Data Science

From trees to transformers: adopting deep learning for activity ranking

Learn how GetYourGuide transformed activity ranking with deep learning. Follow our six-month journey from tree-based models to transformer architectures, including technical challenges, A/B testing strategies, and lessons learned while ranking 150,000+ travel experiences for millions of users.

Mihail Douhaniaris & Theodore Meynard

Key takeaways:

At GetYourGuide, our mission is to help millions of travelers discover and book experiences they’ll never forget. With over 150,000 activities offered by more than 35,000 suppliers worldwide, we’re proud to be the leading marketplace for travel experiences. But with so many options, how do we make sure each traveler finds the perfect activity for their next adventure?

The answer lies in our activity ranking. Every time a traveler searches on our platform, our ranking system decides which activities appear at the top of the page. This is a high-stakes decision: limited screen space and attention mean that only the most relevant activities get noticed and booked. Getting ranking right is the difference between a magical trip and a missed opportunity.

Recently, our Activity Ranking Team undertook one of our most significant technical challenges yet: migrating our complex ranking system from tried-and-true tree-based models to state-of-the-art deep learning models. In this post, we’ll share the story of this transition — why we made the leap, how we approached it, and what we learned along the way.

How does machine learning shape the user journey?

Ranking is at the heart of the traveler’s experience when using the GetYourGuide app. It’s how we connect each user to the right activity, whether they’re searching for a wine tasting in Bordeaux or a snowshoe hike under the northern lights in Lapland. But finding that perfect match isn’t easy.

Our ranking system must balance seasonality, language preferences, business goals, and the unique interests of every user. For example, two people searching for activities in Barcelona might see completely different recommendations, each tailored to their own tastes and needs.

To tackle this challenge, we employ a machine learning approach known as Learning to Rank. Instead of relying on hand-crafted rules, our system learns directly from traveler behavior: what people view, click, and book.

Every interaction on our platform becomes a subtle signal fed back into our ranking system, helping us refine our understanding of what “relevant” means for different users and situations. This creates a continuous feedback loop.

As travelers use our site, they generate a rich stream of data through their searches, views, clicks, and bookings. That data is then processed and used as implicit feedback to train and update our ranking models. For every user and activity in a historical search, we construct a feature vector comprising over 50 signals, capturing a wide range of information, from product attributes and user preferences to contextual details such as seasonality and language.
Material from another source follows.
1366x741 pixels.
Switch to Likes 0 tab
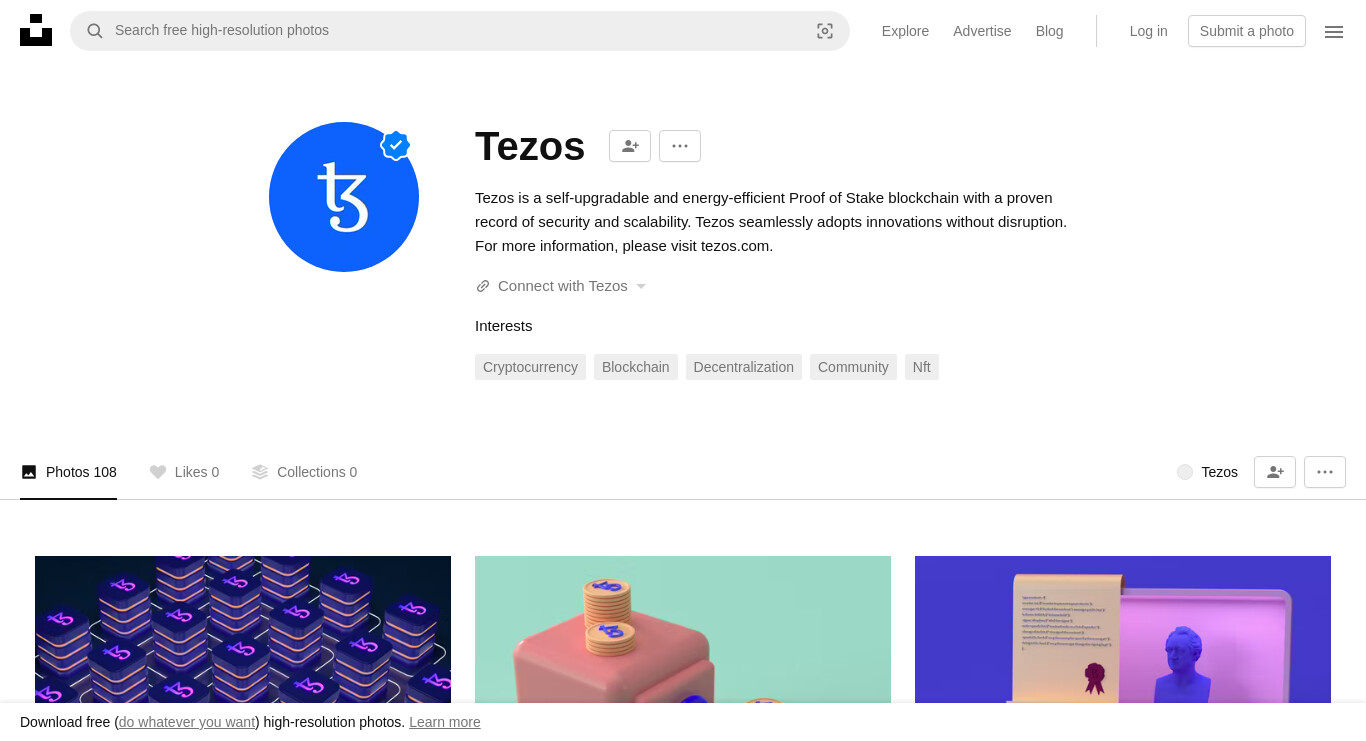pyautogui.click(x=184, y=472)
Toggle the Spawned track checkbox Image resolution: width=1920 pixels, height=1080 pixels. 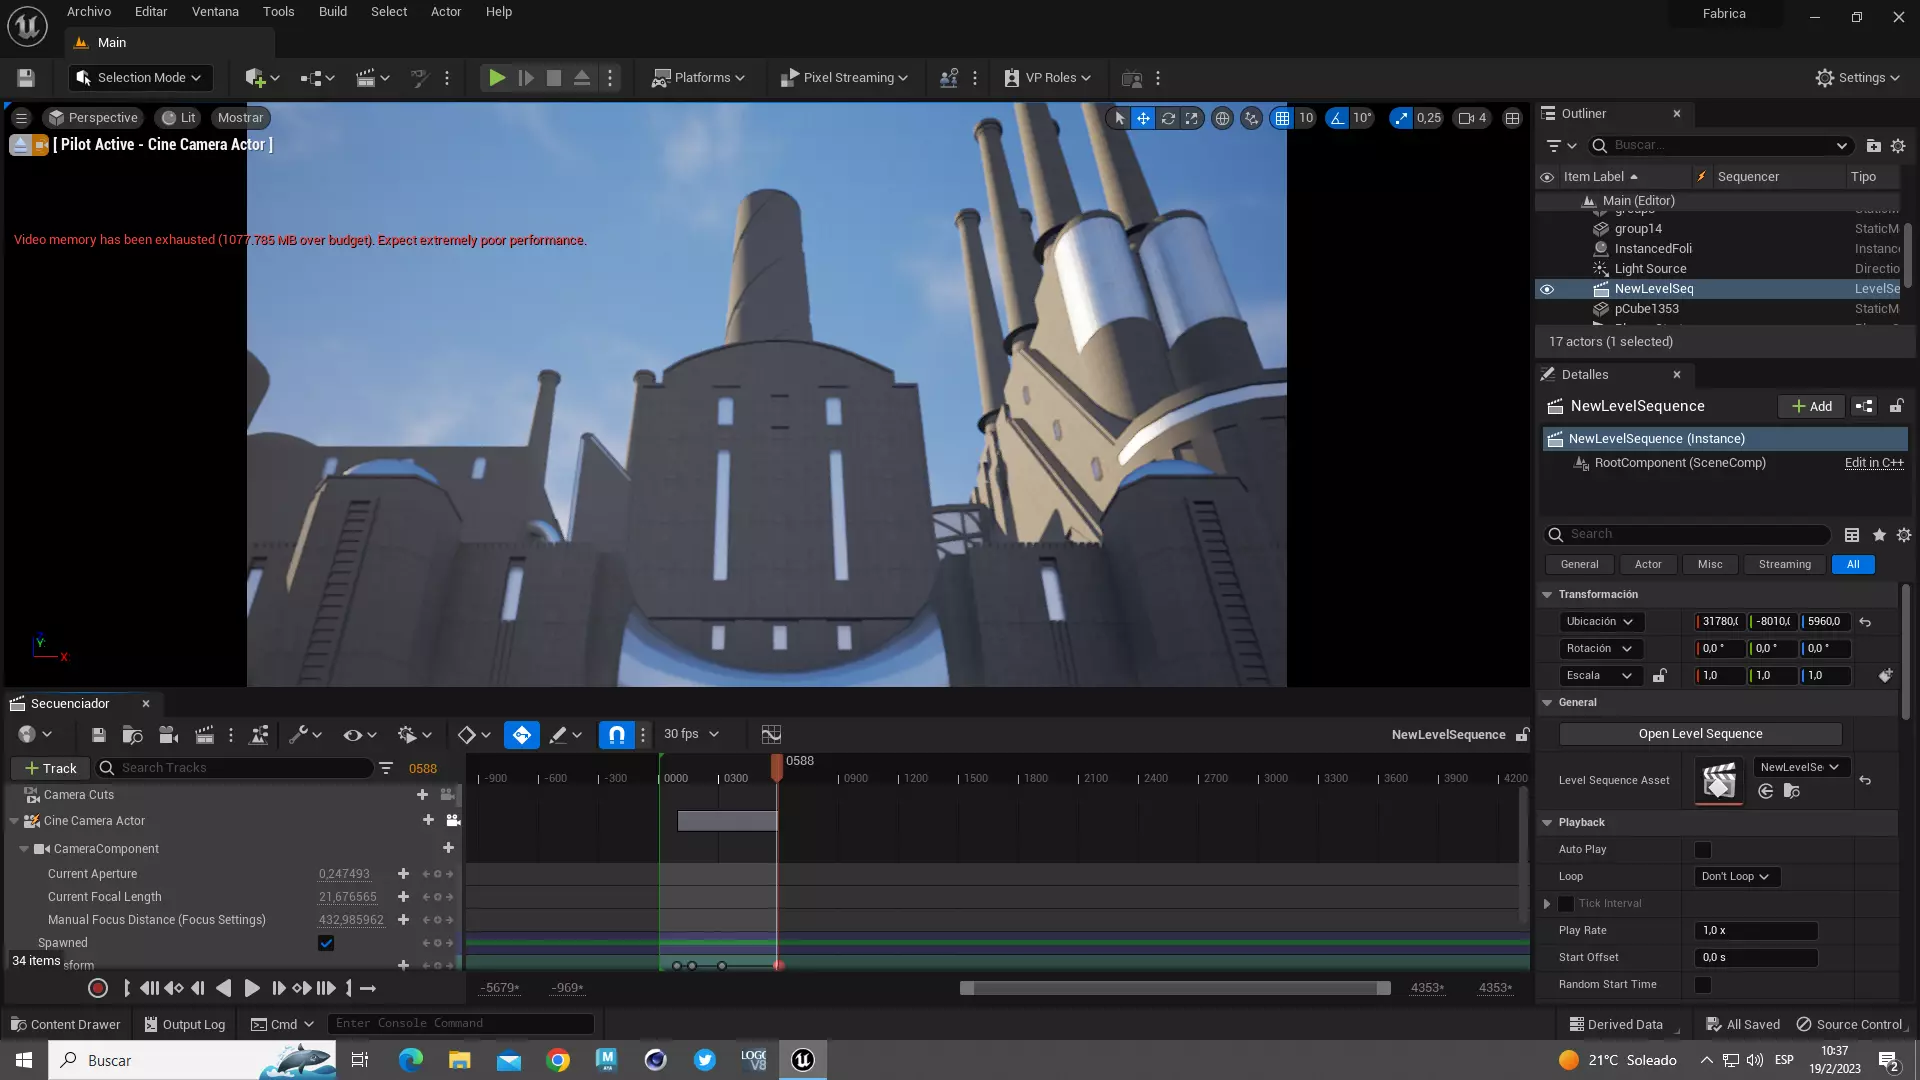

Once trained, our ranking models are deployed to production, where they improve relevance for millions of searches each day. New models are produced and deployed daily, while being carefully monitored through both offline metrics and live A/B tests, to ensure that offline improvements also translate into real impact for travelers and the business. This approach enables us to personalize search results at scale (read this blog for more details), helping each user discover the experiences most relevant to their unique interests and their destination.

Why move to a deep learning model?

For years, our ranking relied on robust tree-based models, utilizing XGBoost within the Learning to Rank framework (read this blog to find out more). This approach served us well, but over time, we began to reach the limits of what these tree-based models could offer. The improvements in each A/B test and new model iteration became smaller and harder to achieve.

At the same time, we saw inspiring results from other industry leaders, such as Airbnb, Wayfair, and Etsy, who shared how deep learning has transformed their recommendations. Deep learning also promised much greater flexibility: the ability to design custom architectures, utilize advanced loss functions, and leverage new types of data, such as text, categorical, and even image data.

But we knew this wasn’t going to be an easy switch. Moving to deep learning meant rethinking our infrastructure, scaling up for multi-GPU training, optimizing resource usage, and even addressing practical challenges, such as much larger Docker image sizes due to PyTorch. The migration took over six months and pushed us to revisit everything, from our CI pipeline to model deployment.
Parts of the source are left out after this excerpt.